For one example, in my sample data below of a list of 5 nested lists, L.miss
, position L.miss[[2]]
is a list of nine vectors of integers of varying length. The first NA
appears on position L.miss[[2]][[4]][3]
so any(is.na(L.miss[[2]][[4]]))
returns TRUE
. In my desired output, positions L.miss[[2]][4:9]

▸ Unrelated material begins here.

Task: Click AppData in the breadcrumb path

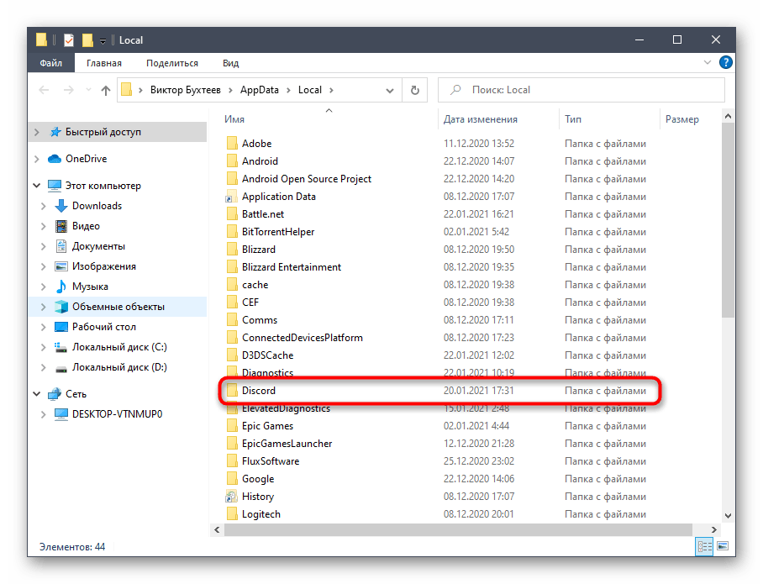Action: coord(262,90)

need to be removed. The list L.want
is the desired outcome.
L.miss <- list(list(1,3,c(0,2,0),c(NA)),
list(1,6,c(0,3,2,0,1,0),c(0,0,NA,1,0,0),1,2,c(NA,1),2,c(0,0)),
list(1,0),
list(1,0),
list(1,4,c(2,0,0,0),c(4,1),c(1,NA,0,0,0),0),
list(1,0))
L.want <- list(list(1,3,c(0,2,0)),
list(1,6,c(0,3,2,0,1,0)),
list(1,0),
list(1,0),
list(1,4,c(2,0,0,0),c(4,1),
list(1,0))
My attempt was to iterate through the list positions and assign a NULL
value:
try <- L.miss
for (i in 1:length(try)){
for (k in 1:length(try[[i]])){
if (any(is.na(try[[i]][[k]]))){
try[[i]][k:length(try[[i]])] <- NULL
}
}
}
But this returns the error: Error in try1[[i]][[k]] : subscript out of bounds
.
I am assuming this is because it initiates the k
for loop at the full length of the nested list, then removes an element so now goes out of bounds, but I don't know of any alternatives to this solution despite an exhaustive search.
Any advice is appreciated!
Here's a way :
out_list <- lapply(L.miss, function(x) {
inds <- sapply(x, function(x) any(is.na(x)))
if(any(inds)) x[seq_len(which.max(inds) - 1)] else x
})
out_list[[2]]
#[[1]]
#[1] 1
#[[2]]
#[1] 6
#[[3]]
#[1] 0 3 2 0 1 0